Another great question! Both genetics and environmental stimuli play a role in NT:
It is well known that sleepwalking and night terrors run in families. Based on the study of familial incidence of sleepwalking and sleep terrors proposed that sleepwalking and night terrors share a common genetic predisposition, although the clinical expression of symptoms of these parasomnias may be influenced by environmental factors.”¹
The authors of “Treatment and Approach…” explain that “the risk of occurrence [of NT] among the first-degree relatives is ten folds more compared with those with no family history of NT.”²
Cases of NT have also been reported after stressful and/or significant life events, including divorce—personal or parental—death of a loved one, changing jobs or getting let go, changing schools, etc.
Why Does This Matter?
Part of why this matters is because additional research in NT could point to treatments aside from “making bedrooms safe” for NT sufferers or being prescribed benzodiazepine, which can cause rebounds or addiction. There is, of course, another reason it would be good to be knowledgeable about NT: “NT is highly associated with schizoid, borderline and dependent personality disorder, post-traumatic stress disorder, [and] generalized anxiety disorder.”²
Which is not to say NT sufferers have those disorders. In fact, when comparing individuals with NT to individuals who only demonstrate somnambulism (sleepwalking), only a percentage of sleepwalkers had been diagnosed as psychotic:
In contrast to sleepwalkers, [individuals with NT] demonstrate higher levels of anxiety, obsessive-compulsive traits, phobias, and depression. The Minnesota Multiphasic Personality Inventory (MMPI) profile suggests an inhibition of outward expression of aggression. A psychiatric diagnosis was established in 85 percent of patients with current night terrors. Although their psychopathology was more severe than in patients with sleepwalking, none of them was diagnosed as psychotic.”¹
Knowing the difference between NT, other arousal parasomnia, and regular ole nightmares can make a difference to the individual suffering from NT. Because a significant symptom of NT is sleepwalking, and because NT sufferers have increased mobility, they could cause damage to self or others.

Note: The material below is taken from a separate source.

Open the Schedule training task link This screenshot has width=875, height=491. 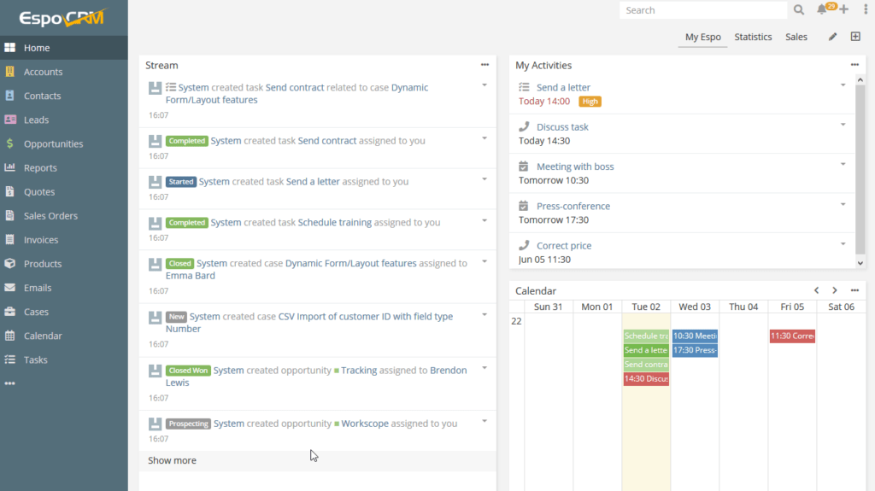point(334,223)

¹Szelenberger, Waldemar, Szymon Niemcewicz, and Anna Justyna Dąbrowska.
…. “Sleepwalking and Night Terrors: Psychopathological and Psychophysiological
…. Correlates.” International Review of Psychiatry 17.4 (2005): 263-70.
²Turan, Hatice Sodan, Nermin Gunduz, Aslihan Polat, and Umit Tural. “Treatment
…. …. Approach to Sleep Terror: Two Case Reports.” Noro Psikiyatri Arsivi 52.2 (2015): 204-06.